DNA laboratory (PCR)

Waste management of

• DNA
• PCR products
• Kits
• Agaro seals
• Used running buffer

Protective Equipment

• Gloves (nitrile gloves when handling ethidium bromide)
• Laboratory coat
• Safety glasses

Procedure for disposal 

• All DNA, plasmids etc. must be handled as toxic waste.
• All pipette tips, tubes etc. that have been used for DNA work must be disposed of in yellow toxic waste containers.
• Agaro seals with EtBr and SYBR-safe/SYBR-green etc. are disposed of in yellow toxic waste containers.
• Contaminated glass equipment must be rinsed well before being put ready for washing.
• Kits: waste must be handled in accordance with the HSE data sheet that comes with the kit. 
• Small volumes of isopropanol and ethanol waste must be collected in Eppendorf tubes and disposed of in yellow toxic waste containers. Larger volumes must be handled as hazardous waste.
• Used running buffer must be handled as an absorption medium. Used absorption media must be disposed of in yellow toxic waste containers. Read the safety data sheet that comes with the absorption medium.
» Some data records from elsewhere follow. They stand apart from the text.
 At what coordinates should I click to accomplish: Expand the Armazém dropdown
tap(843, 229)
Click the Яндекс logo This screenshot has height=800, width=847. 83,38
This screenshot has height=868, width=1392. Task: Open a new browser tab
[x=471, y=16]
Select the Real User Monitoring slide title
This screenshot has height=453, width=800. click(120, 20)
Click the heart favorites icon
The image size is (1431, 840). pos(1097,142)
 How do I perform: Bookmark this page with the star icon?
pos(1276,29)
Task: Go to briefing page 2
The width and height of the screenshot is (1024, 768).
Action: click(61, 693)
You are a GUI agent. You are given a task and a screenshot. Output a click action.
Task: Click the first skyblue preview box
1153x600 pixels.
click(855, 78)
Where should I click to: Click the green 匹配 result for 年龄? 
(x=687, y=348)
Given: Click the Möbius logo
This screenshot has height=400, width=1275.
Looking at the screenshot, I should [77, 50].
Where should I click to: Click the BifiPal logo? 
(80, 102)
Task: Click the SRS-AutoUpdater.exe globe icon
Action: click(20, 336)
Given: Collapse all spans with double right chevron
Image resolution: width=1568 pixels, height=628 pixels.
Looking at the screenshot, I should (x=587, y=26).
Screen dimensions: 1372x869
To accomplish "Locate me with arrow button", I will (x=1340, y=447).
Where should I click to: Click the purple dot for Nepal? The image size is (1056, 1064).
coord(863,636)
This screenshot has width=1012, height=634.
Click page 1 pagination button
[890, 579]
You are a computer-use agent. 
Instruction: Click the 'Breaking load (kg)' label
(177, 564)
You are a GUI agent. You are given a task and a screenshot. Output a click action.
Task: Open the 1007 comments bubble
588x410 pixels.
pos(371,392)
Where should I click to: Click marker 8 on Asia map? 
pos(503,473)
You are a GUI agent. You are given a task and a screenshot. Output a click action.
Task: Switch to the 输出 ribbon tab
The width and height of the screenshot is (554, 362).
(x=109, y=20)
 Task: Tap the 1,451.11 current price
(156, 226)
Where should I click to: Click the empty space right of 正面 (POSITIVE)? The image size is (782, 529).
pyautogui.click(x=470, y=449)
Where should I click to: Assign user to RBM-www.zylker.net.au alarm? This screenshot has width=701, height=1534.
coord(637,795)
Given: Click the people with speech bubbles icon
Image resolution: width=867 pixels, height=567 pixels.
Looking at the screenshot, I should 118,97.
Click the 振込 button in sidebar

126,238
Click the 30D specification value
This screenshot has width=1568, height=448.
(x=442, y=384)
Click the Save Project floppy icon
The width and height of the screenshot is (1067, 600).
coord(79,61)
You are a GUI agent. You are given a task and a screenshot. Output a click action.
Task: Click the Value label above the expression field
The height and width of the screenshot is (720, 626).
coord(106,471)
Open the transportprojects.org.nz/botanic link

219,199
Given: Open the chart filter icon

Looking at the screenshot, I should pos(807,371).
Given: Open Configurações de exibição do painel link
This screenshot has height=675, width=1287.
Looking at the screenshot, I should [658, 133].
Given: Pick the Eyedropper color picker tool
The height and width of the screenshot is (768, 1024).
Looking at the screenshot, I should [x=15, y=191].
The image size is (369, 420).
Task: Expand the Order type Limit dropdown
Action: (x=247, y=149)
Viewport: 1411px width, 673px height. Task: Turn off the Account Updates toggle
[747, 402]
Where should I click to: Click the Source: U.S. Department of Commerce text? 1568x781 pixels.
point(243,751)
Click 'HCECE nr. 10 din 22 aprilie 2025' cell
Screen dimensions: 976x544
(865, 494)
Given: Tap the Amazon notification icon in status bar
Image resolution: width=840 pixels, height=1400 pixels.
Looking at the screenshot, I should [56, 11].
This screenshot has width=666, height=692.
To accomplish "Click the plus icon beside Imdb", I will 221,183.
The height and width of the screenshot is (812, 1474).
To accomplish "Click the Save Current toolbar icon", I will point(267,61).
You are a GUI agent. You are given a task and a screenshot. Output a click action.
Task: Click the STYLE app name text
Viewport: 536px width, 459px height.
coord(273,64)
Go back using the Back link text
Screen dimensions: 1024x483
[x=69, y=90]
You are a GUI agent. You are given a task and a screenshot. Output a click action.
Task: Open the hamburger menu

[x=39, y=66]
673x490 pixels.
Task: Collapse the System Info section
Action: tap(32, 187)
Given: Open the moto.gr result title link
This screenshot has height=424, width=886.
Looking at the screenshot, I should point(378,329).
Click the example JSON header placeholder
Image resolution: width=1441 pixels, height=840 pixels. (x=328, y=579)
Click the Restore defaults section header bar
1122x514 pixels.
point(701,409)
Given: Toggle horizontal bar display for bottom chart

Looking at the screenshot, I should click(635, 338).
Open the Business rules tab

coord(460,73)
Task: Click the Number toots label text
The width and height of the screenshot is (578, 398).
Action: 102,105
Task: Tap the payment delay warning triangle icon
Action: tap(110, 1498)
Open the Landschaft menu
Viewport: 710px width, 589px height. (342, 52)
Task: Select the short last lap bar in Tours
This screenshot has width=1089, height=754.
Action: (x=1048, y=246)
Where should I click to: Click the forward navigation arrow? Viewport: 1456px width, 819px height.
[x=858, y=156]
Examples of absorption media

• Activated carbon, activated charcoal, C3014-500G, untreated, granular, 20-60 mesh
• Destaining bags, cat. no: 730-0997
• BondEX 50 Set (5), product code M740703

Handling GMO waste

• Waste from GMO must be handled as biological waste and regarded as toxic waste. This applies to both solid and liquid waste.
• Waste from GMO in class 3 and class 4 must be inactivated before it is placed in yellow toxic waste containers.
• Inactivation takes place by autoclaving for one hour at 121 degrees, or by using Virkon 1-3% or 5% hypochlorite.